→ Your objective
One range is to be output from the listing below, exactly as written: the line with "Click Penny Peng's" to the line with "Uncheck the Column3 checkbox", both kept.

→ Supplied entries
Content starts

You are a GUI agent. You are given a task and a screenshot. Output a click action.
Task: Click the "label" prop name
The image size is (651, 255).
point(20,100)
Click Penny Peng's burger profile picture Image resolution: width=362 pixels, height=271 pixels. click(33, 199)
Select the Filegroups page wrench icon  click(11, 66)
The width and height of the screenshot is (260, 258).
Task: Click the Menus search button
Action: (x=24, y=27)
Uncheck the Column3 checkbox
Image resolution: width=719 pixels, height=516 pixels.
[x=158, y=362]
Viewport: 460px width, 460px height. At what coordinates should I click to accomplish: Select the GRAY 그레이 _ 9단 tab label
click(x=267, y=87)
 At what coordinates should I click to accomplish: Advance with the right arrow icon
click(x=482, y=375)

Content ends
Content starts

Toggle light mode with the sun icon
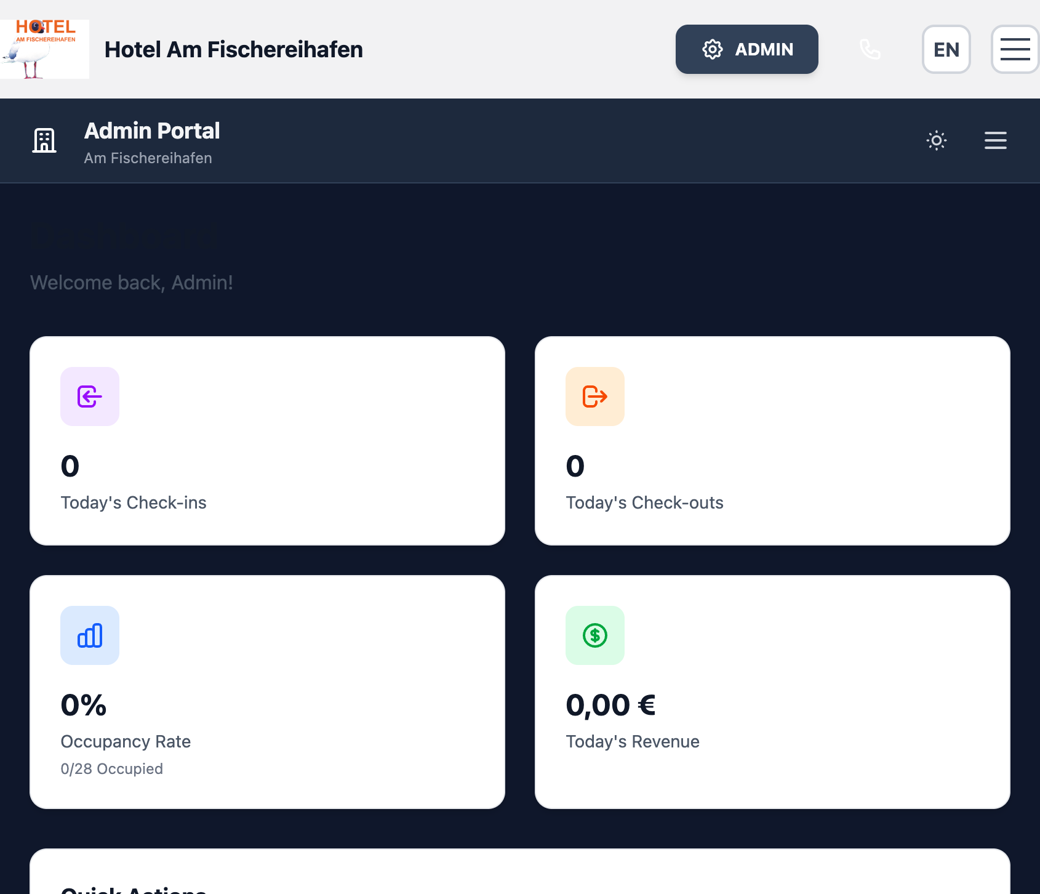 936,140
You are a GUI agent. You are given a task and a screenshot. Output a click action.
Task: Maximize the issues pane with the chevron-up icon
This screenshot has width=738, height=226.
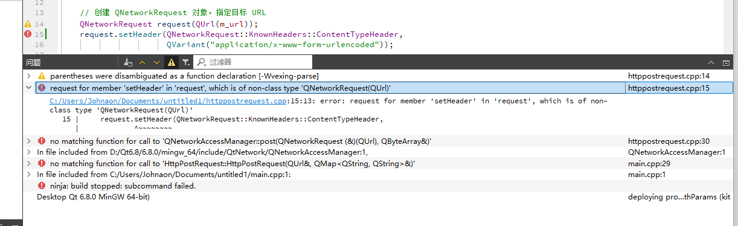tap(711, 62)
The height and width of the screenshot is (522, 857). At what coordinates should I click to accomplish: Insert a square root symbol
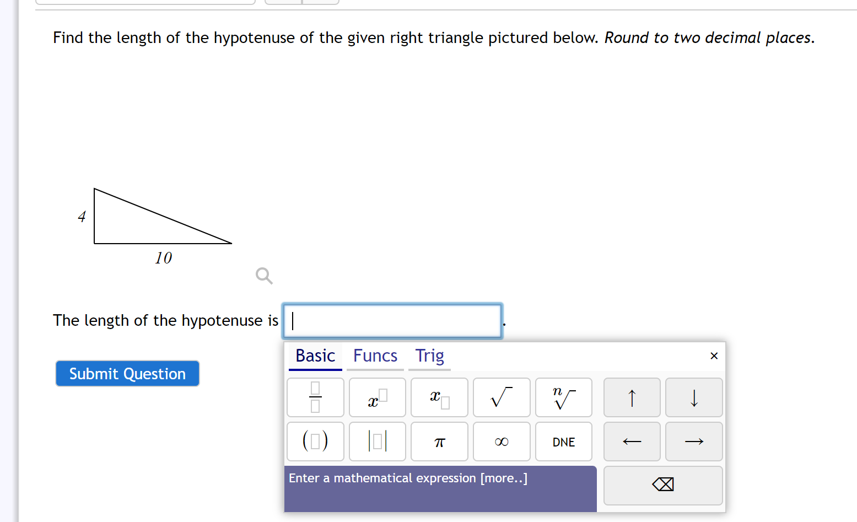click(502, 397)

Content ends
Content starts

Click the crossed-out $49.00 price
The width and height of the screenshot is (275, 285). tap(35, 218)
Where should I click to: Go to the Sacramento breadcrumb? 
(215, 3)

Content ends

→ Written solution
Click Penny Peng's burger profile picture Image resolution: width=362 pixels, height=271 pixels. click(33, 199)
Select the Filegroups page wrench icon  click(11, 66)
The width and height of the screenshot is (260, 258).
Task: Click the Menus search button
Action: (x=24, y=27)
Uncheck the Column3 checkbox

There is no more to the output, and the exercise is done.